# ACTIVITY:
Reproduce exactly the lines below from the one containing "株式会社カワバタの業務内容をご紹介します！ (145, 1992)" through the one containing "Kontakt aufnehmen (188, 10)", including both, and nothing else.

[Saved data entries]

____________

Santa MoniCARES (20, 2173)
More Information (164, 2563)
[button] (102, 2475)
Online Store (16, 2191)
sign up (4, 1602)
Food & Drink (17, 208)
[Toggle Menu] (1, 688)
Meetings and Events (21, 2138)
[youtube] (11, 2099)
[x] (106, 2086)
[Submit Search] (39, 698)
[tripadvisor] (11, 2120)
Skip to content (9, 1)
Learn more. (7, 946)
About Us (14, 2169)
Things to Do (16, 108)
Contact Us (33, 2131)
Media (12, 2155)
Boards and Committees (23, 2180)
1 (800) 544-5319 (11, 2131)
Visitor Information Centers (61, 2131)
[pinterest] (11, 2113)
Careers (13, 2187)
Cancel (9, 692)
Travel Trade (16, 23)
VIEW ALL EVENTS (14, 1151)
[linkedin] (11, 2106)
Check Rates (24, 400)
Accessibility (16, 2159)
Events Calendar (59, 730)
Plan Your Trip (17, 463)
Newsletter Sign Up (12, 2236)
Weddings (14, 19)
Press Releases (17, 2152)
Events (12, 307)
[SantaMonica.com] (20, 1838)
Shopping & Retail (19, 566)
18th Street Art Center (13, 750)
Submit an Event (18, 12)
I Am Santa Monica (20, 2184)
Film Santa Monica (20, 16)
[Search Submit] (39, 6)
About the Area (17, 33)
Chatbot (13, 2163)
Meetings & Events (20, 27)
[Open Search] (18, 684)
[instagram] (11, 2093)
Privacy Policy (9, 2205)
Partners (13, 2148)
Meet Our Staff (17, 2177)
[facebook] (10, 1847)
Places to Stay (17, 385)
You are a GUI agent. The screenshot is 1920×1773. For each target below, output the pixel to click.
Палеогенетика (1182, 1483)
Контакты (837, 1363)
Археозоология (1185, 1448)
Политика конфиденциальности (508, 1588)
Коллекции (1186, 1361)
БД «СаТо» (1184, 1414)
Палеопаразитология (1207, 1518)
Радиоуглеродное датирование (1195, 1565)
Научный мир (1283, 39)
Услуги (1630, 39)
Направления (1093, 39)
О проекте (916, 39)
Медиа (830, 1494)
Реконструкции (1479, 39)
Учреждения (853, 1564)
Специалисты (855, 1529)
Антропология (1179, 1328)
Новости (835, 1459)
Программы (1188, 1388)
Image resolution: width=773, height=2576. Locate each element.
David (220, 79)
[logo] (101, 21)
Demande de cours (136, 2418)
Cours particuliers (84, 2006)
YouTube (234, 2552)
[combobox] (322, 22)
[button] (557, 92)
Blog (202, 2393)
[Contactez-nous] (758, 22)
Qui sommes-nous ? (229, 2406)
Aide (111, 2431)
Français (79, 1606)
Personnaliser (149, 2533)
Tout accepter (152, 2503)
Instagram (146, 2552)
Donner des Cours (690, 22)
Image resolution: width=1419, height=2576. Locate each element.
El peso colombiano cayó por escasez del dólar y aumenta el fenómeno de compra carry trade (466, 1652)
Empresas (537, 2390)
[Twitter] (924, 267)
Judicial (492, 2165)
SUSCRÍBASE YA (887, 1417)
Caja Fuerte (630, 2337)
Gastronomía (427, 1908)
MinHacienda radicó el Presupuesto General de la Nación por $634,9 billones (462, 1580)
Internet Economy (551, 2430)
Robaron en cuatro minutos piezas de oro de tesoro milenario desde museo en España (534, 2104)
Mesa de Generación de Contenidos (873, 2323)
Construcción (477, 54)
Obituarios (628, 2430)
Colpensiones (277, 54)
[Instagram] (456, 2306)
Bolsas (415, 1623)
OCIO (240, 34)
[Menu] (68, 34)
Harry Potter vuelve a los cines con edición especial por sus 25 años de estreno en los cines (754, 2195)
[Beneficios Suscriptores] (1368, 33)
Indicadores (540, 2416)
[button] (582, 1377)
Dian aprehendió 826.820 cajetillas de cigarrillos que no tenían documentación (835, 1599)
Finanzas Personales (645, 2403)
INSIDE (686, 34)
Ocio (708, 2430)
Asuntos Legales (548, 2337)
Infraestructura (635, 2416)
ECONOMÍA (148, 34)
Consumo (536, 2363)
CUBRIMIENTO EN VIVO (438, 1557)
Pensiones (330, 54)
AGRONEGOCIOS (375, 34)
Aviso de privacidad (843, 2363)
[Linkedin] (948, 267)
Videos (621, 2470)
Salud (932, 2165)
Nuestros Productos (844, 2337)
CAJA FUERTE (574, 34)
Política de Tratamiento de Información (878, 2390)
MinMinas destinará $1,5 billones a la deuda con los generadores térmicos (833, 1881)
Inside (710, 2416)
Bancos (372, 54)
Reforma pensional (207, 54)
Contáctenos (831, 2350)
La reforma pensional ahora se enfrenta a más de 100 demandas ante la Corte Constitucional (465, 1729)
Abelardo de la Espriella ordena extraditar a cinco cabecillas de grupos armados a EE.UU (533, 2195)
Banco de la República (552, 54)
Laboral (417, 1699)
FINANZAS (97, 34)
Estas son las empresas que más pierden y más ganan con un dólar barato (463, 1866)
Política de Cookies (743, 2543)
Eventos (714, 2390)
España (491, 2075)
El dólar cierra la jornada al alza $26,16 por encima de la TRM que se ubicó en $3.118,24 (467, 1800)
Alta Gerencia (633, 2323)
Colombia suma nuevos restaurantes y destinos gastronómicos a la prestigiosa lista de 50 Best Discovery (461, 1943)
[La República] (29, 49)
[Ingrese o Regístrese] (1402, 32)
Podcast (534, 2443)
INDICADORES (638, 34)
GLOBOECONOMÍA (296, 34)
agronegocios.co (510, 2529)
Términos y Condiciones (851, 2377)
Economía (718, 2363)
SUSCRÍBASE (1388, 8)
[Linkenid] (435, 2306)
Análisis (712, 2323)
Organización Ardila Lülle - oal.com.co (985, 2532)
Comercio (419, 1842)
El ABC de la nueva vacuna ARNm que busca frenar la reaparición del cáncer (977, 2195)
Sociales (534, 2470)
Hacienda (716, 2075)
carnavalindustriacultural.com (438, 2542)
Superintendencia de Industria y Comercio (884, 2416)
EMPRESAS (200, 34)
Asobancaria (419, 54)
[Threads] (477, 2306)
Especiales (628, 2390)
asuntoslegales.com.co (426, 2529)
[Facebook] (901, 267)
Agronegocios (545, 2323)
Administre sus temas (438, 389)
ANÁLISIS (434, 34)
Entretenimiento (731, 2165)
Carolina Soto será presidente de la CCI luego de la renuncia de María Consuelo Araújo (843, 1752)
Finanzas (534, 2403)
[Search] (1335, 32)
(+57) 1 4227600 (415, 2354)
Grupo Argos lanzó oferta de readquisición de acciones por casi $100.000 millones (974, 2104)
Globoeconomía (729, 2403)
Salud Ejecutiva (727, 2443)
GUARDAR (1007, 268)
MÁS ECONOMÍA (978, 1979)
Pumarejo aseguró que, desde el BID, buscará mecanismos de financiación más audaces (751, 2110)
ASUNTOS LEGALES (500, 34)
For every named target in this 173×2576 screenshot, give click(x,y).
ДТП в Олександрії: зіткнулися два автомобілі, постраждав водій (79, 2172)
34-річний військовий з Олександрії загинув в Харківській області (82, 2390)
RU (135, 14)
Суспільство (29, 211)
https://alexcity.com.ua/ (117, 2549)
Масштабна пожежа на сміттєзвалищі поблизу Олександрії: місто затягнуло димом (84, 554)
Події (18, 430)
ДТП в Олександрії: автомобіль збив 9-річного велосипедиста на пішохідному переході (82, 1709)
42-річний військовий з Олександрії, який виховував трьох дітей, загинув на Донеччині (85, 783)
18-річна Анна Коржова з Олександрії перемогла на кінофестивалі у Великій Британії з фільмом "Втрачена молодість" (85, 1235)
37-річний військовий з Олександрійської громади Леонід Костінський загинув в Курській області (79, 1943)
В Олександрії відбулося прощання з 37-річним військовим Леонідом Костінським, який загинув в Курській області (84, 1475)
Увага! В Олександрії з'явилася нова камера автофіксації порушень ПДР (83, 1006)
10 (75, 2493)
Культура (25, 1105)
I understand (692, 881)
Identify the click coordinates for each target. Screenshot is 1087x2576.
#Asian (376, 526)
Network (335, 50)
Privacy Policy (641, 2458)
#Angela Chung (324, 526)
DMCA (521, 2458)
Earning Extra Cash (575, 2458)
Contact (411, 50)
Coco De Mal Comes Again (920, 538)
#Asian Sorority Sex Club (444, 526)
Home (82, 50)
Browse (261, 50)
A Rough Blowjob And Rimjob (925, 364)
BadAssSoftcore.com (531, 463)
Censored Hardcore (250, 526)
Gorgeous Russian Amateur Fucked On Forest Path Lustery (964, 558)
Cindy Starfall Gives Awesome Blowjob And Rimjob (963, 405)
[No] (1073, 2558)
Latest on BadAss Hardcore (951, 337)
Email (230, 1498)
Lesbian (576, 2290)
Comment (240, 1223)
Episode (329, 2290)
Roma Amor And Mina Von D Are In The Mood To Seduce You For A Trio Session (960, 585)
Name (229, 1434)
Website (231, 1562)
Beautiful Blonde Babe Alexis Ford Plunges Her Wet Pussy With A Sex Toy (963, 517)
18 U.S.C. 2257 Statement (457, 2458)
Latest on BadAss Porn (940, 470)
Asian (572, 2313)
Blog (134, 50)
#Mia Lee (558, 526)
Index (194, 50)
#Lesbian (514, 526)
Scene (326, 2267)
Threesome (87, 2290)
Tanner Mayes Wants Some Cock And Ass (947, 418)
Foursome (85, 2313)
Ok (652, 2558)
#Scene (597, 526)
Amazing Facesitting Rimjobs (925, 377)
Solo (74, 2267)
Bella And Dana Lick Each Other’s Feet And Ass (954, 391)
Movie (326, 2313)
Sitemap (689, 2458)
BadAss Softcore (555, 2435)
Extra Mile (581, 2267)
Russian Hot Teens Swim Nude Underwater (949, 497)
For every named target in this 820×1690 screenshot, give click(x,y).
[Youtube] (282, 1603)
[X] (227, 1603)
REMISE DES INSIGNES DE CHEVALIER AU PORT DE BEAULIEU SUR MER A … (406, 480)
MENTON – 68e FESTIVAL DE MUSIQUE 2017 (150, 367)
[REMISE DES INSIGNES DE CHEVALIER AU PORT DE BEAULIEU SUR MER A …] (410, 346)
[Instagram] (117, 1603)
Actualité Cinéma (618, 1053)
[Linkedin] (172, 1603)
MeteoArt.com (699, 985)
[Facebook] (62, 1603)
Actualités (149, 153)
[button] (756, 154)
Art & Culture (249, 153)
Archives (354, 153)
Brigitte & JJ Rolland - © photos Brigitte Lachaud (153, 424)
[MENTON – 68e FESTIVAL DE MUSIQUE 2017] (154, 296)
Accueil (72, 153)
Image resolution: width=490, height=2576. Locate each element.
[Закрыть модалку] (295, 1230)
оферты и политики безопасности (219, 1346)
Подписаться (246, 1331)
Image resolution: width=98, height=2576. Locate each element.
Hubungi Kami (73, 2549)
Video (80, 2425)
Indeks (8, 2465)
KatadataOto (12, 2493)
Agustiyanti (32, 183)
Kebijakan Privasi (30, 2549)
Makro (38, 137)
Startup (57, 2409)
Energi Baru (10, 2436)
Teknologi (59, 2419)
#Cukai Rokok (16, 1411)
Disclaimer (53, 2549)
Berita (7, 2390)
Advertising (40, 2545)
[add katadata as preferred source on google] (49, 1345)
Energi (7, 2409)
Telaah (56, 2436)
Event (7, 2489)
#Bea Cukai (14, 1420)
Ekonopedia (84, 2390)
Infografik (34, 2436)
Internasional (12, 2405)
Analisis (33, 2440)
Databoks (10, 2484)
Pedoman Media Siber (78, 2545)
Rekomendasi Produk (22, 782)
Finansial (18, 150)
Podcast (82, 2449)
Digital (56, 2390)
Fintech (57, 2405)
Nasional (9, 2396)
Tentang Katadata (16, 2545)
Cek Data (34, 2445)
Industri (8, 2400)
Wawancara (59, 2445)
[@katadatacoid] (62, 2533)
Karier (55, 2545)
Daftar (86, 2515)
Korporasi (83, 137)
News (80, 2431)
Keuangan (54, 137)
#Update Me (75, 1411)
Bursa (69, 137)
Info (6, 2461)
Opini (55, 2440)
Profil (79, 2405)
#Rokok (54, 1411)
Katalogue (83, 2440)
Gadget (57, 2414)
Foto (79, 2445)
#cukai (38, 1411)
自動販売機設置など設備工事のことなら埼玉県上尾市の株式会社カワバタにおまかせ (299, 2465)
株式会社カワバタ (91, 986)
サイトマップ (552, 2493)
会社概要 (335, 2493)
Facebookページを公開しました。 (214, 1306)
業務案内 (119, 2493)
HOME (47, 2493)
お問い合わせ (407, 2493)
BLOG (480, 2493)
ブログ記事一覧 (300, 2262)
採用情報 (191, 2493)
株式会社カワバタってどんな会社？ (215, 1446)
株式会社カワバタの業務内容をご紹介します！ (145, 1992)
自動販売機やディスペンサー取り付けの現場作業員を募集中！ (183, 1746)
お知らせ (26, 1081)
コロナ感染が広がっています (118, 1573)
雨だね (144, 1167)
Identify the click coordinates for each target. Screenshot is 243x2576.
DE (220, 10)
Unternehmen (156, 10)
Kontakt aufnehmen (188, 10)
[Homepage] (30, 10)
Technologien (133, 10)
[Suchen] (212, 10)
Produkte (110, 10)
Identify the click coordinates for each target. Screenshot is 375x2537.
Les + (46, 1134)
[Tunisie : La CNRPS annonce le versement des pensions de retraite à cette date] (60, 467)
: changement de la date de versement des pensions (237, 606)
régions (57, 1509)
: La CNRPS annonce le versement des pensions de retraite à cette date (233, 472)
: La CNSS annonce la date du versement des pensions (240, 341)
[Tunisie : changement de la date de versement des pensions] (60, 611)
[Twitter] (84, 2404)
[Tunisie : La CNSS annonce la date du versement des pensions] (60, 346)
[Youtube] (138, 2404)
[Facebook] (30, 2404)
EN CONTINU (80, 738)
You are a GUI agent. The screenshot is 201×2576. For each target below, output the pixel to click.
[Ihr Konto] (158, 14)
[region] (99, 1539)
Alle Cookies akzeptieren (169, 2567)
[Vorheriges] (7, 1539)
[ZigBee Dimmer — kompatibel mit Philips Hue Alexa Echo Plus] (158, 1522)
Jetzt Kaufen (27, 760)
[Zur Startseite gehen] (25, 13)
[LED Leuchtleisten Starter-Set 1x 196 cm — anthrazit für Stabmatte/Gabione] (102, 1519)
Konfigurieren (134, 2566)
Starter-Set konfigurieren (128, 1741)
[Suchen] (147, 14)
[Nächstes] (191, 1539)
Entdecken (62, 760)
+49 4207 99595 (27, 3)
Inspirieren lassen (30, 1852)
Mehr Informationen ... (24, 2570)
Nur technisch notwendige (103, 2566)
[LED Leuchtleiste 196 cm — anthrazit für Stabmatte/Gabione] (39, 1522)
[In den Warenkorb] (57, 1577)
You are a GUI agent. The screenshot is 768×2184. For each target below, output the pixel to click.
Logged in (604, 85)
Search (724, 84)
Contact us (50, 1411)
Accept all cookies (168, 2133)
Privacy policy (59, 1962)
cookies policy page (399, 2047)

____________

# ANSWER TO THIS EXERCISE:
株式会社カワバタの業務内容をご紹介します！ (145, 1992)
自動販売機やディスペンサー取り付けの現場作業員を募集中！ (183, 1746)
お知らせ (26, 1081)
コロナ感染が広がっています (118, 1573)
雨だね (144, 1167)
Identify the click coordinates for each target. Screenshot is 243x2576.
DE (220, 10)
Unternehmen (156, 10)
Kontakt aufnehmen (188, 10)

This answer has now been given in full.